こんなオドオドした男が暗殺者とは合点がいかなかったようです。そうしているうちに瀬川さんは病気になり、入院。代わって委員長が彼の消息を聞き、写真を撮ってもらったと云う。黒田は脳梅毒で、市外の精神病院に入院していて、「山宣を刺したのは<えらい人>から頼まれた。成功したら150円の報酬のほかに<いい身分>を約束されたが、服役を終わり<偉い人>を訪ねたが、相手にされなかった。そこで新天地を求めて、朝鮮経由で満州に渡りましたが、うだつが上がらず敗戦で引き揚げたと言ったそうである」
なお、この件については、歴史学者の松尾洋が「山宣刺殺犯人黒田保九二のこと」(1989、8、15の「旧縁の会会報」)でも追跡しています。黒田は正当防衛と主張し「懲役6年」の求刑、1930年の東京控訴院の判決は懲役12年、黒田は上告せず下獄し、恩赦で1937年に仮釈放(正味7年8カ月)。戦後の北九州では、黒田の様子として瀬川さんの聞き取りと同じものが紹介されていました。

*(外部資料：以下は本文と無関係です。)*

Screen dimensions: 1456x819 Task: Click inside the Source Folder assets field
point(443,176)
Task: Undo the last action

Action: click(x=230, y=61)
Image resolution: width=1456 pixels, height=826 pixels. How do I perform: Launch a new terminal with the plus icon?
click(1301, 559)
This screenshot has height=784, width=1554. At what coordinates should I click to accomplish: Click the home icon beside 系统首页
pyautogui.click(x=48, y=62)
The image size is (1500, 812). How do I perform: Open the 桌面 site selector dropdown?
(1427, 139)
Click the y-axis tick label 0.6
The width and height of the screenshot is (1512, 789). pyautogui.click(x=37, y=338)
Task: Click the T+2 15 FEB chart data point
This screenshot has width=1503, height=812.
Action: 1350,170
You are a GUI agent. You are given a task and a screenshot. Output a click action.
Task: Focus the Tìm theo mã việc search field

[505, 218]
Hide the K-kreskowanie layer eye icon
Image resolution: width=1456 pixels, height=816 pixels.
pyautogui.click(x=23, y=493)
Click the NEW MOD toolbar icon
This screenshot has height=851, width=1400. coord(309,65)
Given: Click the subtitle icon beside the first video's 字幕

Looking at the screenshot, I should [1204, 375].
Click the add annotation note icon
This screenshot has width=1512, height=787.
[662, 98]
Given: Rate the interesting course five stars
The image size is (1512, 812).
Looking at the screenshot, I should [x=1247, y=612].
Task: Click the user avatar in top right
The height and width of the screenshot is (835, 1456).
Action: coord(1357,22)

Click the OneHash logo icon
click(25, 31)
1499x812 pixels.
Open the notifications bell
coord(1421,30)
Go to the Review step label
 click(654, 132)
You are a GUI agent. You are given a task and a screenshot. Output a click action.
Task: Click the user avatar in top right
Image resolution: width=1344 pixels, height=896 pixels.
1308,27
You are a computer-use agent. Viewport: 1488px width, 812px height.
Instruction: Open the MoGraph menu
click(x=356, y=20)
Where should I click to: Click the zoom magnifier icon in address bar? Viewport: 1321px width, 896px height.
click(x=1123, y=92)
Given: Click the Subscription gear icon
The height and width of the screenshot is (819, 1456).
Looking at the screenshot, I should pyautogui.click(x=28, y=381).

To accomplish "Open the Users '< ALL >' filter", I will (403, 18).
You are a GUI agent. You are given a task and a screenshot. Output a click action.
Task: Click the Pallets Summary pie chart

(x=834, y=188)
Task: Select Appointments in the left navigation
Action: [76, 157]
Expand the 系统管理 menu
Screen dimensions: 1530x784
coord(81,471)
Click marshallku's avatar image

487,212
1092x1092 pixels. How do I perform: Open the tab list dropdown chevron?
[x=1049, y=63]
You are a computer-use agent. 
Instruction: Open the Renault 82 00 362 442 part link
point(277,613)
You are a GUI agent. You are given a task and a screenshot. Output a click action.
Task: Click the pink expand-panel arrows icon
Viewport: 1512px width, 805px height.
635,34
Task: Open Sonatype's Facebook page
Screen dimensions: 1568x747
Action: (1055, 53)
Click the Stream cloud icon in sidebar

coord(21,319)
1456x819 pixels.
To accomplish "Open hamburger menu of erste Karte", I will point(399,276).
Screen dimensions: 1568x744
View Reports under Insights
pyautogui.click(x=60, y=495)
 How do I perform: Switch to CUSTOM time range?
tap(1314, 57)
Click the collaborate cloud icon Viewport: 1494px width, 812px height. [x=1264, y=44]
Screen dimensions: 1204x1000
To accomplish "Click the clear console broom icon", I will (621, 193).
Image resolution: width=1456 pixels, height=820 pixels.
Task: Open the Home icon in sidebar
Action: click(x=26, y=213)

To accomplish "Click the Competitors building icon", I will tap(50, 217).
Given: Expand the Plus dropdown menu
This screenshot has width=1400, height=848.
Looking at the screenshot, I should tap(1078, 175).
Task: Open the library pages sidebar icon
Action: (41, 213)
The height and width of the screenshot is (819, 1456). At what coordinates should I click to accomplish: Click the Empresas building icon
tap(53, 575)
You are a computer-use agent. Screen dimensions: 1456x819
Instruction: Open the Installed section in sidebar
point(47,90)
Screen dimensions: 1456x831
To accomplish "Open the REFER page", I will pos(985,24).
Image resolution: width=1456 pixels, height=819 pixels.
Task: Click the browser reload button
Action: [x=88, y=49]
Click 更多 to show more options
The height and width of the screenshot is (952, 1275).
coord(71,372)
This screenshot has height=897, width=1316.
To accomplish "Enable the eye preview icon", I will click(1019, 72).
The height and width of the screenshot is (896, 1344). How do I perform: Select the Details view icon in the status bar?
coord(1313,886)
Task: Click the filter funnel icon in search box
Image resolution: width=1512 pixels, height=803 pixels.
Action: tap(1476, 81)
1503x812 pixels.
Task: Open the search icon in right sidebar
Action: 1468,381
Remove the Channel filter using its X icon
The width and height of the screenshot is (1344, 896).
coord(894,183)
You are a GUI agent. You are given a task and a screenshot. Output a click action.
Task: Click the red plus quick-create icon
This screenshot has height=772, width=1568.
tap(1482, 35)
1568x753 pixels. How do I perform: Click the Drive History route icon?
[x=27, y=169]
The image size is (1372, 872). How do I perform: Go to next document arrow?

私は性教協の中国の首都師範大学での「性健康教育交流会」に参加し、オプションで中国東北部・731部隊の足跡を訪ねるツアーに参加しました。その時のオプションの旅行で「ラスト・エンペラー」として担ぎ出された溥儀が幽閉されていた部屋を見ました。甘粕正彦部隊が溥儀を探し出したようですが、その時甘粕部隊に黒田がいて使い走りに噛んでいたとも伝えられましたが、真実はどうであったか?確認はできませんでした。
瀬川さんはその後に入院し、委員長も当の黒田(行橋市行橋保養院)も亡くなって写真だけが残ったようです。「けれども、権力から利用されるものは所詮、利用が終われば、紙屑同様に捨て去られる」「今にして残念なのは、山宣暗殺という歴史のカギを握る男がそばにいたのに徹底的に追跡しなかったのはうかつだった」と瀬川さんは書かれています。
なお、この追跡はその後、宇治山宣会調査研究部の本条豊さんが追い詰めました。地元の新聞で『山城の25年;南山城の光芒」に連載後に出版された本を参照ください。